06 February 2007

Midnight ramble

This is from last night:

I am sitting on the floor in my grandparents’ guest room. It is after midnight and I am not sleeping. This is not a good arrangement. Tomorrow, Sara and I head to Missouri to pack up the rest of my worldly goods and somehow close that part of my life. It has been 8 years since I took up residence in Missouri. A long chunk of life. How do you bring closure to something like that?

My relationships have dwindled already. Being away at school has a way of making people lose intimacy unless it is fiercely maintained. I feel like I will leave the state with 2 real friends and a few acquaintances that I will keep for the rest of my life. All the rest of the people that I have known have moved on to something else. Do they ever remember me? What happens to the time, space, and thought that you have occupied in the life of someone else when you leave it? Are there gaps that remain, or do they somehow fill in with the rest of life?

Not to mention that I am not leaving my parents in that way. My body is relocating, and much of whom I am will be there too, but there is still a large part that belongs to my parents and to their farm. I learned to be quiet there, and to be happy. Missouri taught me to fall in love, and how to build a relationship in the rubble of a broken heart. Without that place and time I would not be the woman that I am today. But even with that connection, I know without a shadow of doubt that my life now lies elsewhere. New adventures await me in the Windy City.

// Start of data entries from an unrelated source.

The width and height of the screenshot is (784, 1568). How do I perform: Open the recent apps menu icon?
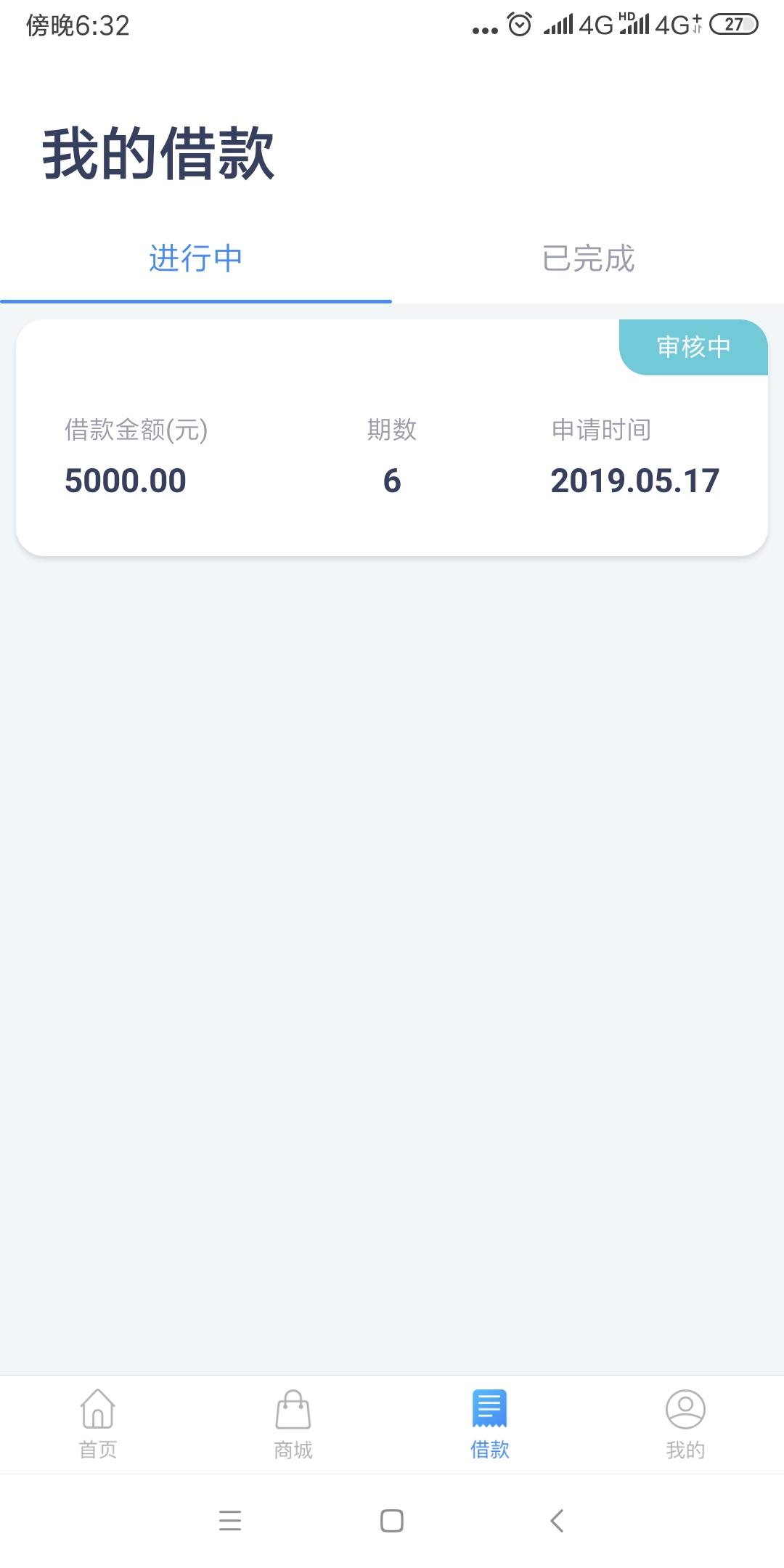(x=230, y=1520)
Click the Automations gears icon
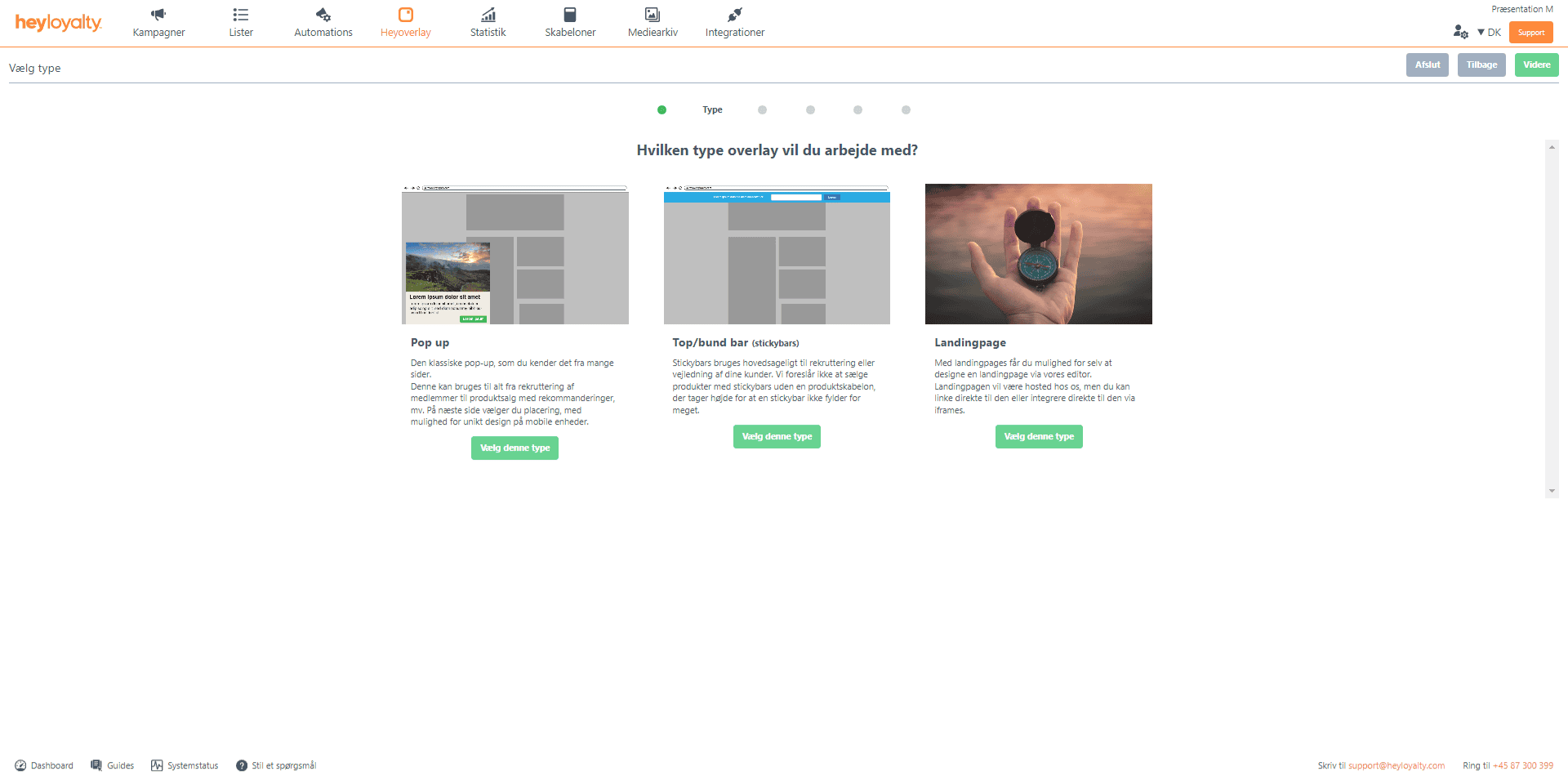This screenshot has height=780, width=1568. click(x=323, y=15)
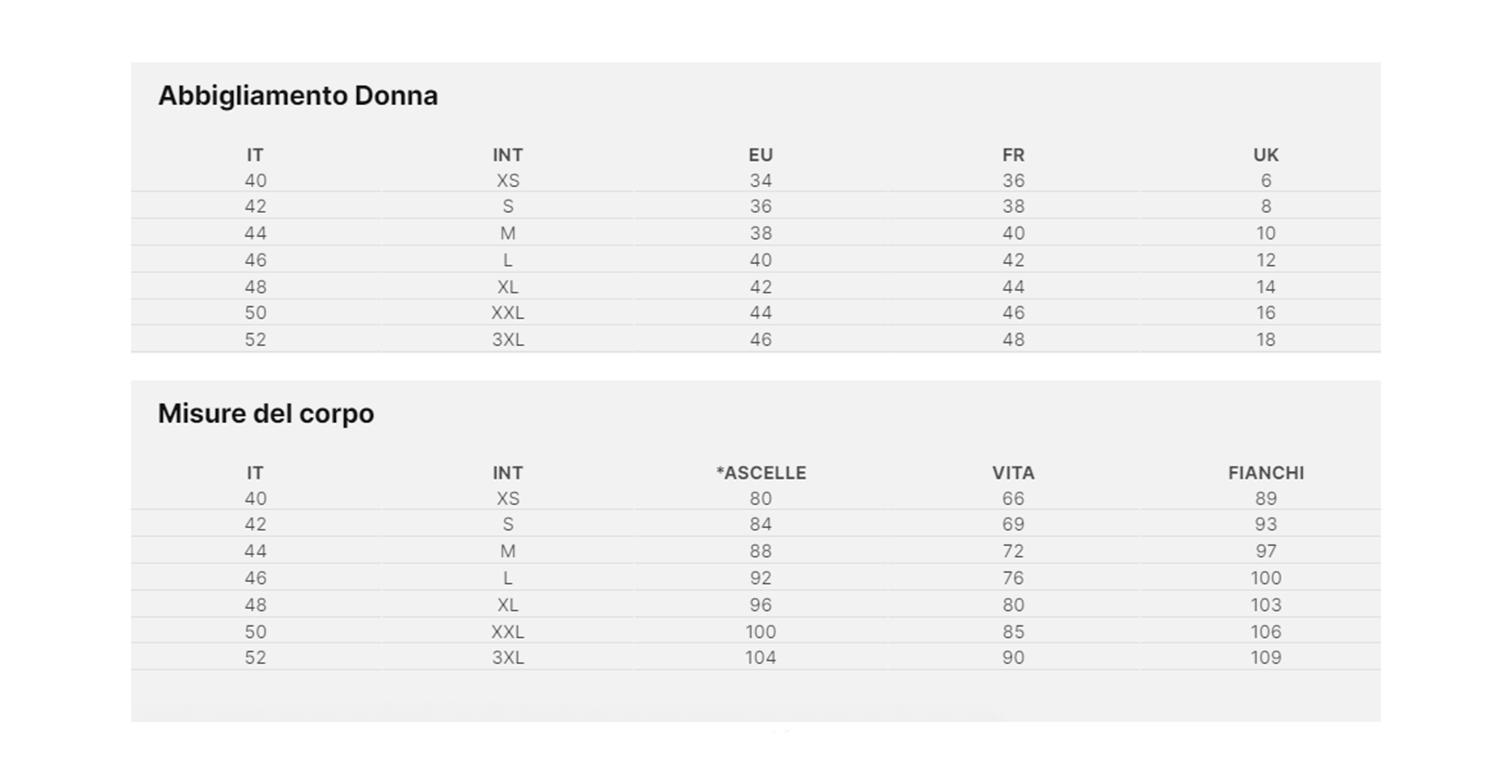Select the FR column header
Screen dimensions: 1512x780
point(1013,155)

I’ve never been particularly good at closure. You can ask any of my close friends or family members—I can’t end a phone conversation or IM chat to save my life. It is easier to leave than to close. It is easier to smile and hug someone than to take the time to think about what will happen when you are gone. No, thinking about the losses and the change is never a good thing. Not when the passing thought is enough to call for the Kleenex.

One thing that has troubled me about this whole situation is that I haven’t cried enough. I know that there are wells of tears that have not been breached. There are so many losses to mourn. There is so much fear to be flooded out. But where do you find the time to cry? I was at the monastery for 5 days and couldn’t manage to get it out. I spent 3 weeks on vacation with no release. Now I have to work and rearrange and plan—there is no time or space for crying.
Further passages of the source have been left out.